Many breast cancer patients who are eligible for breast-conserving surgery still choose to have the entire breast removed, according to research scheduled for presentation at the annual meeting of the American Surgical Association, held in San Diego.
“We don’t have an answer for why this is the case, but we hope that this work encourages more patients and clinicians to think about why this is happening and what we can do to address this,” lead researcher Mehra Golshan, M.D., director of Breast Surgical Services at the Dana-Farber/Brigham and Women’s Cancer Center in Boston, said in a Brigham and Women’s Hospital news release.
In the study, Golshan’s team focused on women with triple-negative breast cancer. The researchers found that lumpectomy was successful in more than 90 percent of patients who were eligible for it after undergoing chemotherapy. However, 31 percent of eligible patients still decided to have the entire breast removed, according to the study.
RELATED: After Breast Cancer, Many Women Express Desire for Genetic Testing
“In general, if possible, we try to offer breast-conserving therapy as a preferred option for women with early-stage breast cancer,” Golshan stressed.
“One of the reasons we use chemo first is to potentially allow women who originally needed to have the entire breast removed — because of more advanced disease — to now be eligible for breast-conserving therapy,” he explained. “We see, though, that a significant number of patients who were eligible still ended up deciding to have their breast removed.”

Data segment
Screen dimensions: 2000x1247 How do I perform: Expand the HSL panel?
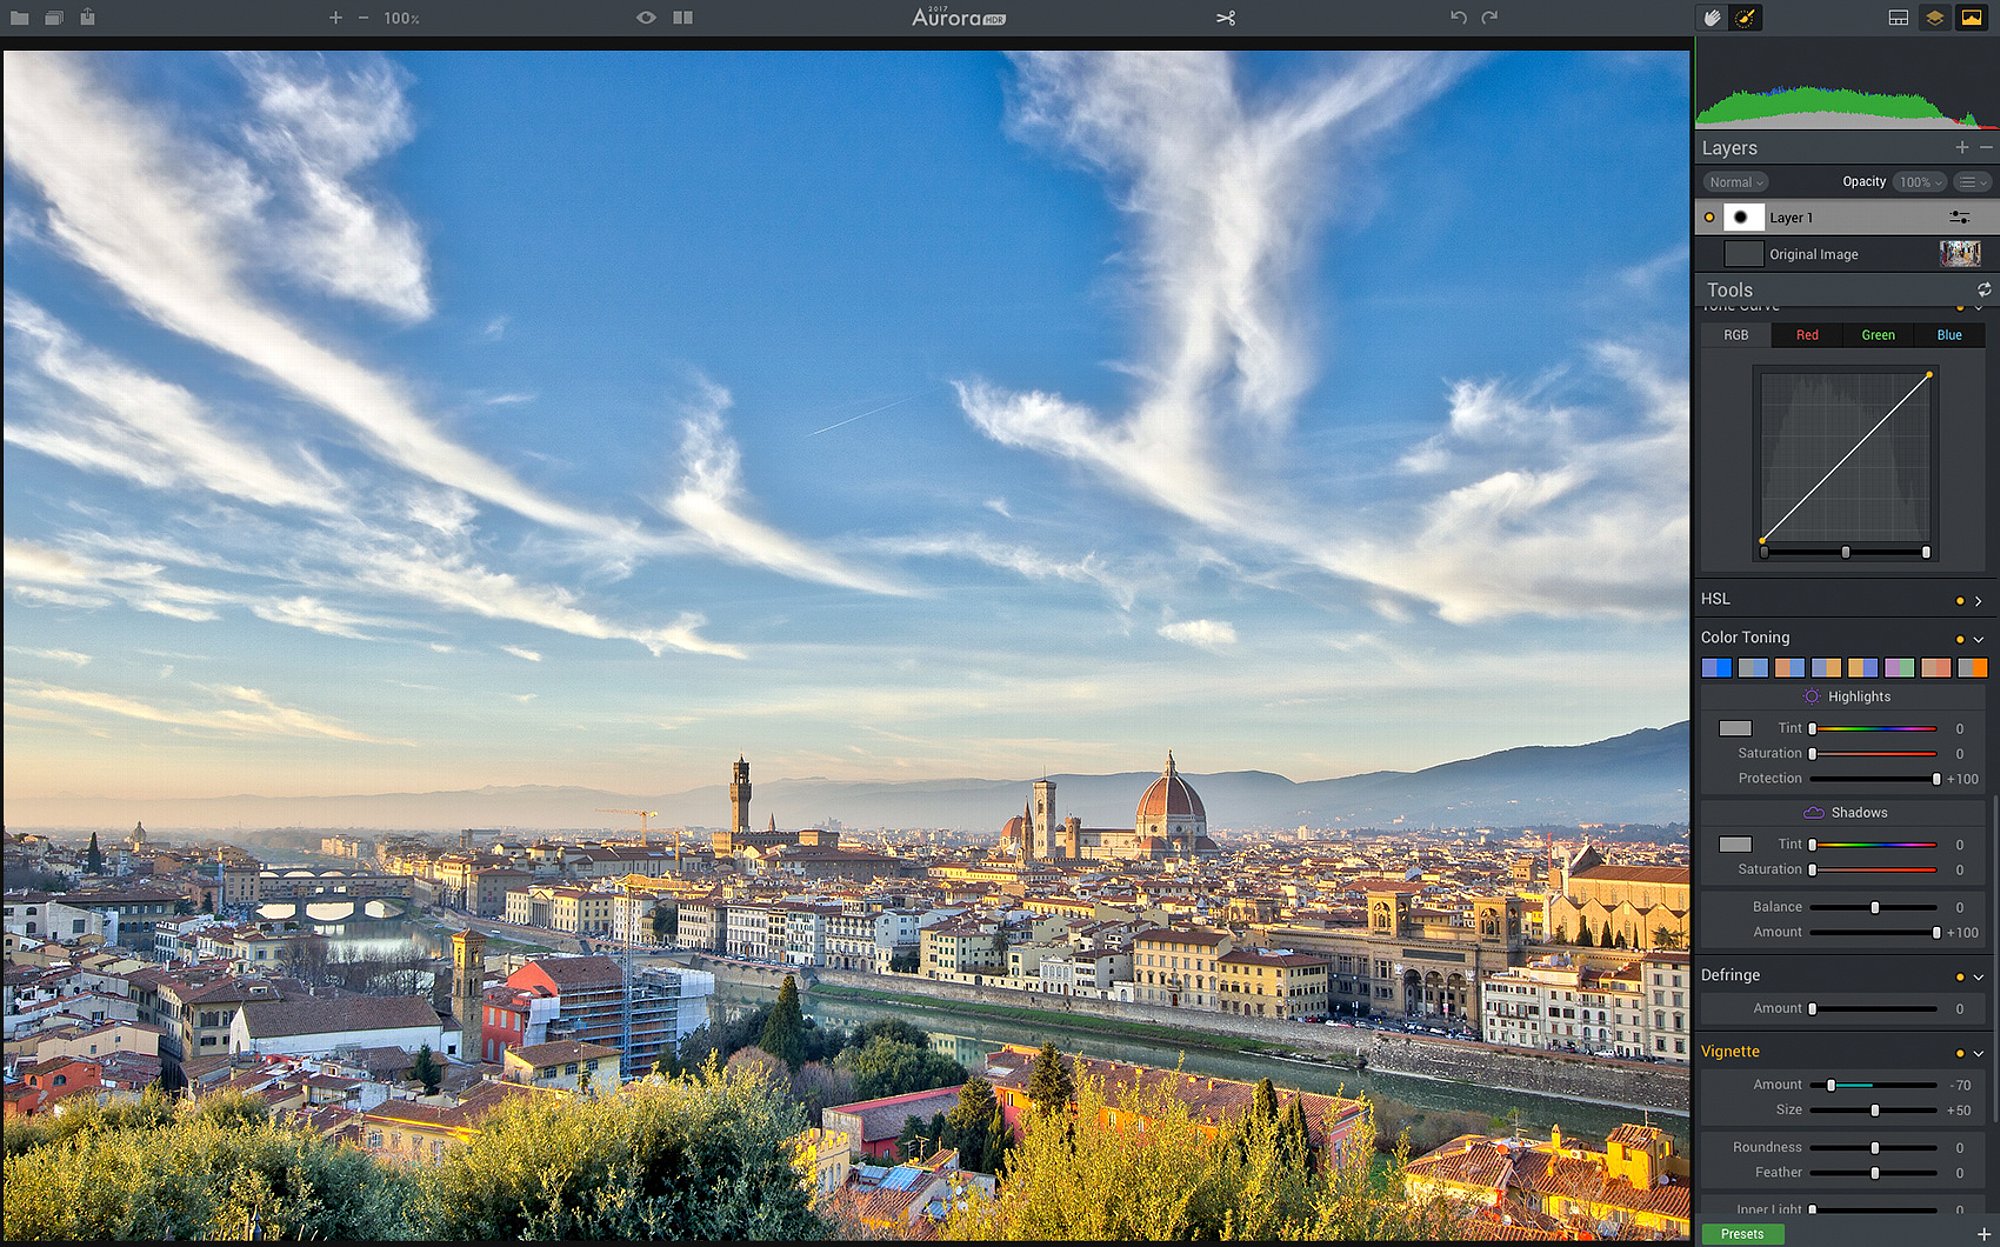(x=1978, y=600)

Tasks to complete
A: According to the article on breast cancer surgery choices, what percentage of eligible patients still chose to have the entire breast removed?
B: Rewrite the article on breast cancer surgery choices from "Many breast cancer" up to and including "Hospital news release.", putting "principal investigator" in place of "lead researcher".
C: Condense the paragraph of the article on breast cancer surgery choices that begins "In the study, Golshan’s team" into a single shorter sentence that keeps its main facts.

Your responses
A: 31 percent

B:
Many breast cancer patients who are eligible for breast-conserving surgery still choose to have the entire breast removed, according to research scheduled for presentation at the annual meeting of the American Surgical Association, held in San Diego.
“We don’t have an answer for why this is the case, but we hope that this work encourages more patients and clinicians to think about why this is happening and what we can do to address this,” principal investigator Mehra Golshan, M.D., director of Breast Surgical Services at the Dana-Farber/Brigham and Women’s Cancer Center in Boston, said in a Brigham and Women’s Hospital news release.

C: Studying women with triple-negative breast cancer, Golshan's team found that lumpectomy succeeded in more than 90 percent of patients eligible for it after chemotherapy, yet 31 percent of eligible patients still chose to have the entire breast removed.